> _Aufgabe 1_: Welchen Wert hat laut Seitentext bei Nordex das Verhältnis zwischen Unternehmenswert und Betriebsergebnis?
> _Aufgabe 2_: Fassen Sie den Seitentext über Nordex in zwei Sätzen zusammen.

> _Seitentext_:
++++++
An der Börse allerdings zünden solche Meldungen nur ein kurzes Strohfeuer. Die Aktie ist auf Jahressicht um ein gutes Drittel gefallen. Es geht aber auch anders, wie die Anteilscheine des großen dänischen Wettbewerbers Vestas Wind Systems zeigen. Sie legten um 25 Prozent im gleichen Zeitraum zu und notieren so hoch wie seit Jahrzehnten nicht mehr. Offensichtlich ist also mehr drin. Dass das Aufholpotenzial beträchtlich ist, offenbart auch der Bewertungsvergleich. Die Relation zwischen Unternehmenswert (Börsenwert plus Schulden) und Betriebsergebnis liegt bei Nordex bei 6,5. Bei den Dänen hingegen sind die Investoren bereit, fast das Doppelte zu zahlen. Was ist die Erklärung für diesen Unterschied, und kann Nordex diese Lücke schließen?
Margen sind noch zu niedrig
Vor nicht ganz fünf Jahren übernahm Nordex die Windenergiesparte des spanischen Mischkonzerns Acciona. Der Deal, der Acciona zum Hauptaktionär machte, verschaffte dem Konzern mehr internationale Präsenz, verursachte aber Sonderkosten. Die Neuaufstellung drückt immer noch auf die Margen. Aktuell kommt noch hinzu, dass die Corona-Pandemie Nordex wohl stärker trifft. Das Unternehmen hat keine großen Offshore-Projekte und ist auch in Schwellenländern aktiv. Hier behindern etwa Reiseeinschränkungen die Abwicklung. Die für dieses Jahr geplante Ertragsverbesserung liegt deshalb auf Eis.
++++++
> _Angezeigte Daten_:
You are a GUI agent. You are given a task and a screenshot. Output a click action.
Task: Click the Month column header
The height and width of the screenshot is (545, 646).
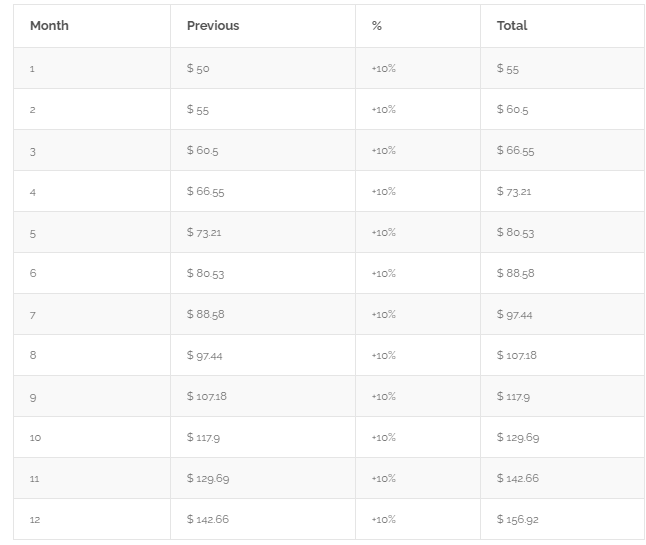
++++++
> _Lösung 1_: Es liegt bei 6,5.

> _Lösung 2_: Die Aktie ist auf Jahressicht um ein gutes Drittel gefallen, während die Anteilscheine des dänischen Wettbewerbers Vestas um 25 Prozent zulegten und die Investoren dort fast das Doppelte zahlen. Die Übernahme der Windenergiesparte von Acciona drückt noch immer auf die Margen, und weil die Corona-Pandemie Nordex wohl stärker trifft, liegt die geplante Ertragsverbesserung auf Eis.